Set frequency wavelength
If the SET FREQUENCY / WAVELENGTH option was chosen, this section makes it possible to either set the frequency or the wavelength and choose to either set the center and span or the minimum and maximum frequencies of the source.
For single frequency simulations, simply set both the min and max wavelengths to the same value.
Set time domain
The options in the time domain section are:
- SOURCE TYPE: This setting is used to specify whether the source is a standard source or a broadband source. The standard source consists of an optical carrier with a fixed frequency and a Gaussian envelope. The broadband source, which contains a much wider spectrum, consists of a chirped optical carrier with a Gaussian envelope. When the user uses the script function setsourcesignal, this field will be set as "user input".
- FREQUENCY: The center frequency of the optical carrier.
- PULSELENGTH: The full-width at half-maximum (FWHM) power temporal duration of the pulse.
- OFFSET: The time at which the source reaches its peak amplitude, measured relative to the start of the simulation. An offset of N seconds corresponds to a source which reaches its peak amplitude N seconds after the start of the simulation.
- BANDWIDTH: The FWHM frequency width of the time-domain pulse.
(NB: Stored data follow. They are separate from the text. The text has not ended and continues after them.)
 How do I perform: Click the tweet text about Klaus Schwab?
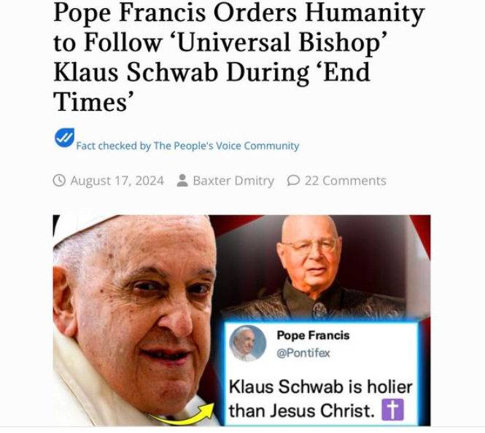coord(320,399)
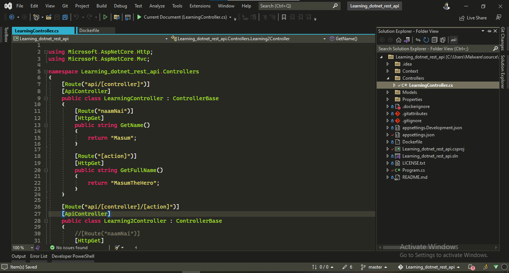Open the zoom level dropdown showing 100%
The image size is (509, 273).
[x=22, y=247]
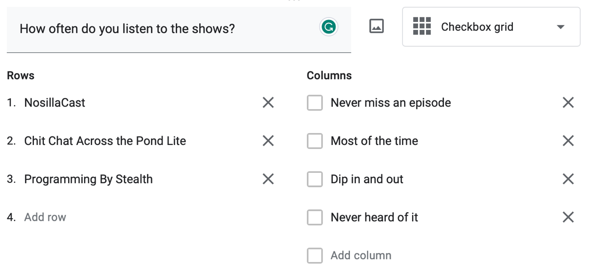This screenshot has height=278, width=597.
Task: Click the checkbox beside Dip in and out
Action: coord(314,179)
For more information, please visit Changing the source bandwidth
Advanced
- ELIMINATE DISCONTINUITY: Ensures the function has a continuous derivative (smooth transitions from/to zero) at the start and end of a user-defined source time signal. Enabled by default.
- OPTIMIZE FOR SHORT PULSE: Use the shortest possible source pulse.
- This option is enabled by default in the FDTD solver. It should only be disabled when it is necessary to minimize the power injected by the source that is outside of the source range (eg. convergence problems related to broadband steep angled injection).
- This option is disabled by default in the varFDTD solver, as it improves the algorithm's numerical stability.
- ELIMINATE DC: Eliminates the DC component by forcing signal symmetry
Manual calculation of the source time signal
As explained above, the 'Standard' source type uses a fixed carrier with a Gaussian envelope. The following script code shows how to calculate the source time signal used by the source.
# calculate standard pulse time signal frequency = 300e12; pulselength = 50e-15; offset = 150e-15; t = linspace(0,600e-15, 10000); w_center = frequency*2*pi; delta_t = pulselength/(2*sqrt(log(2))); pulse = sin( -w_center*(t-offset)) * exp( -(t-offset)^2/2/delta_t^2 ); plot(t*1e12,pulse,"t (fs)","source pulse time signal");
Note: There are some small differences between the pulse generated by this code and the actual time signal generated by the 'standard' source pulse setting. If you need very precise control over or knowledge of the source time signal, you should create your own Custom time signal. The 'broadband' option is generated with a more complex function. The precise function is not provided. To create your own arbitrary source time signals, see the Custom time signal page. |
Advanced tab
This tab only appears for the dipole source. The tab contains a RECORD LOCAL FIELD checkbox. When checked, the fields around the dipole are saved; this box must be checked in order to use the dipolepower script function.
Results returned
- DIPOLEPOWER: The power injected into the simulation region by a dipole is returned. The units will be in Watts if cw norm is used and Watts/Hertz2 if no norm is used.
- PURCELL: By utilizing the power measurement, the emission rate enhancement of a spontaneous emitter inside a cavity or resonator, the Purcell factor is returned.
- TIME SIGNAL: Time domain signal of the source pulse.
- SPECTRUM: The fourier transform of time signal.